In May 2014 the European Court of Justice ruled that pay for statutory holiday entitlement under the EU Working Time Directive must reflect ‘normal remuneration’ (Lock v British Gas Trading C-539/12). The implications of the ruling (not least a potentially significant claim for back pay) and the remaining uncertainties represent a major headache for employers both in the UK and potentially elsewhere in Europe.
Until this ruling, UK legislation had been interpreted as requiring only payment of basic pay during the 4 weeks’ EU-derived statutory holiday entitlement, with no requirement to include commission that a worker would normally generate when working and no need to reflect bonuses or overtime pay (save where overtime is guaranteed and compulsory).
The Working Time Directive requires pay for holiday but leaves it up to member states to specify how to calculate the pay. However, in Lock, the ECJ ruled that this must represent ‘normal’ pay and include all elements of pay which are “intrinsically linked” to the performance of the tasks which the worker is required to carry out under their contract.
Then in November 2014 the UK Employment Appeal Tribunal (in Fulton v Bear Scotland) decided that (i) the UK regulations could be interpreted to comply with the EU ruling, thereby applying it against private as well as state employers, and (ii) that overtime pay must also be reflected in statutory holiday pay, at least where the worker is contractually required to perform it if offered and where it is worked regularly. On the upside, the EAT limited the scope for claims for back pay (which it was feared might be capable of going back 6 years or longer), by deciding that a gap of 3 months without an underpayment breaks a ‘series of deductions’ (thereby limiting claims as they must be brought within 3 months of the end of each series). It was widely considered that this novel approach was unlikely to survive challenge. However, the UK Government has now taken steps to reduce the potential exposure to historic liabilities, imposing a two-year limit on claims for retrospective holiday pay, in force from July 2015.

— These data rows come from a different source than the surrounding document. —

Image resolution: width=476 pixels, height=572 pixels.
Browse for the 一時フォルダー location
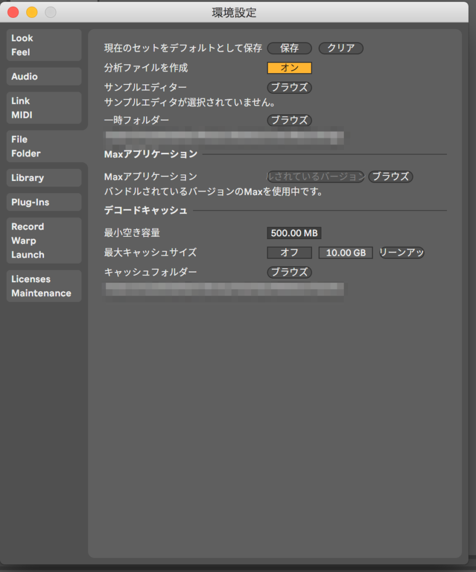(x=289, y=120)
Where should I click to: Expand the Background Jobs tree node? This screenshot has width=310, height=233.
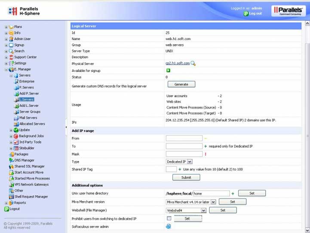tap(11, 136)
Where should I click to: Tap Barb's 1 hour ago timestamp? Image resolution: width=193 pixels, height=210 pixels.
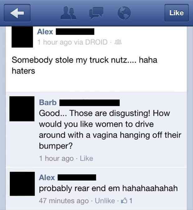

The EAT left open whether the calculation of holiday pay should also include purely voluntary overtime pay if regularly worked, although there are strong arguments that it should. Similar issues may arise over some bonuses. There is also uncertainty as to the appropriate period over which to average the pay and further cases are expected.
German law provides for holiday pay to be calculated using the worker’s average remuneration over the 13 weeks prior to the holiday. German case law had already established that average remuneration should include compensation for commission which cannot be earned due to the worker taking holiday.
However, German law provides expressly that overtime work is not to be included in the calculation of average remuneration. Instead, German employees are entitled to be paid for the number of overtime hours which would have been worked had they not been on holiday, based on the level of overtime their colleagues worked during that holiday period. The failure to reflect averaged overtime pay could therefore be challenged as contrary to EU law, although this would require a reference to the ECJ and employers are likely to be protected from claims for periods predating the release of the ECJ’s judgment in May 2014.
In relation to bonuses, those paid monthly are included in the calculation of holiday pay, but annual bonuses are not, even where based on individual targets. There is a potential to claim that employees are disadvantaged by taking holiday if taking fewer holidays would give them the opportunity to perform better and achieve a higher bonus.
The ECJ ruling in Lock was considered in a recent Spanish National High Court ruling (Audiencia Nacional Resolution 17 September 2014). As a result, it ruled that the Spanish requirement to pay average remuneration for holiday must include variable remuneration averaged over 12 months (such as commission) and all remuneration for ordinary working time (meaning night working time, holiday working time, Sunday working time, and part-time allowance). There have not been any legal challenges seeking to include other types of payment – as yet.
In contrast, French law already expressly provides for holiday pay to take into account commission, performance bonus and overtime payments. In France holiday pay must be calculated using the more favourable of two methods: (i) a tenth of the total remuneration received by the worker in the reference holiday year, including all remuneration paid for the work undertaken (including overtime payments, commission and performance bonuses), or more favourable provisions applicable under a collective bargaining agreement; or (ii) the remuneration the employee would have received had he not been on holiday for the period. So French law has not been affected by the ECJ ruling.
Actions for employers
UK employers should assess their potential liability for back-pay and consider steps to reduce risk. They may also need to revise their future holiday pay strategy and potentially consider changes to work or remuneration structure to reduce overtime and/or restructure commission and bonus plans. For example, target based bonus rules could provide that only a period of time excluding the holiday entitlement will be taken into account in assessing achievement of targets, regardless of how many days are worked.
Similarly, employers in Germany and Spain may wish to review their potential liabilities in relation to overtime pay and annual performance bonuses.